Obispo de Hipona (Norte de África) y Doctor de la Iglesia

Sermón 98


“¡Despierta, tú que duermes, levántate de entre los muertos y Cristo te alumbrará!” (Ef 5,14). Muchas veces decimos de los que están manifiestamente muertos que están durmiendo; y de hecho todos están durmiendo para Aquel que puede despertarlos. Para vosotros un muerto está verdaderamente muerto: bien podéis abofetearlo y sacudirlo, no despertará. Pero para Cristo, el hombre a quien ordenó “¡Levántate!” Estaba apenas durmiendo y se levantó inmediatamente (Lc 7, 14). Es bastante fácil despertar a un durmiente de su cama, pero Cristo despierta a un muerto de su tumba con mayor facilidad aún.


“A estas alturas habrá un hedor; Hace cuatro días que está muerto” (Jn 11, 39). Pero el Señor, por quien todo se hace con facilidad, ya viene... Ninguna atadura se mantiene segura ante la voz del Salvador. Los poderes sobre las moradas de los muertos tiemblan y Lázaro vuelve a la vida. Para la voluntad vivificante de Cristo, incluso esta muerte de cuatro días es sólo un sueño.

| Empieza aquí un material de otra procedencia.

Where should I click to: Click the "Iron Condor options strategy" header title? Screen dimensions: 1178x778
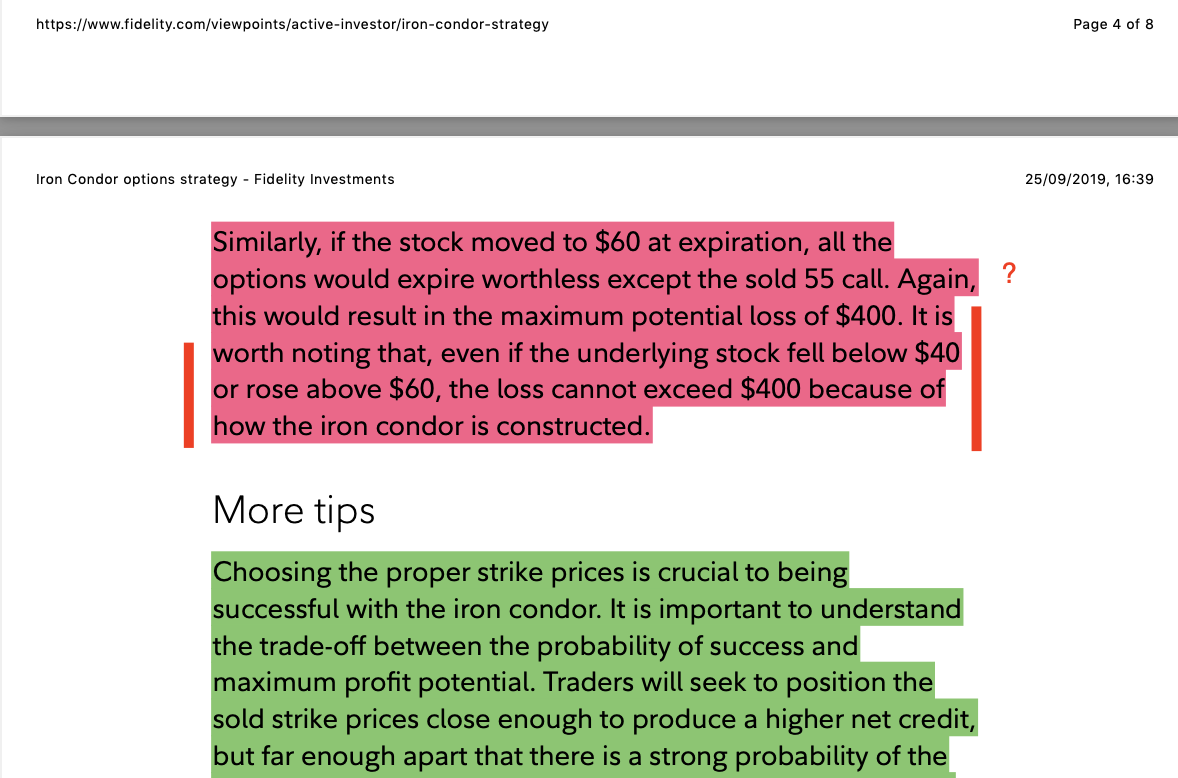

Pero reflexione sobre la naturaleza de esta resurrección. Lázaro, al salir vivo de la tumba, todavía no podía caminar. Entonces el Señor ordenó a sus discípulos: “Desátenlo y déjenlo ir”. Cristo lo resucitó; lo liberaron de sus ataduras. La verdadera majestad del Dios que devuelve la vida a los muertos emerge en esta narración. La Palabra de vida (1Jn 1,1) exhorta a los que están atados por sus malas costumbres. Habiendo sido fuertemente amonestados, estos pecadores vuelven a sí mismos, comienzan a reconsiderar su vida y sienten el peso de las cadenas de sus malas costumbres. Avergonzados, deciden cambiar de vida. A partir de entonces son resucitados de la muerte y resucitados, ya que condenan su antigua forma de vivir. Sin embargo, aunque están vivos una vez más, todavía no pueden caminar; sus ataduras tienen que ser desatadas. Este es el ministerio que nuestro Señor encomendó a sus discípulos cuando dijo: “Todo lo que desatéis en la tierra quedará desatado en el cielo” (Mt 18, 18).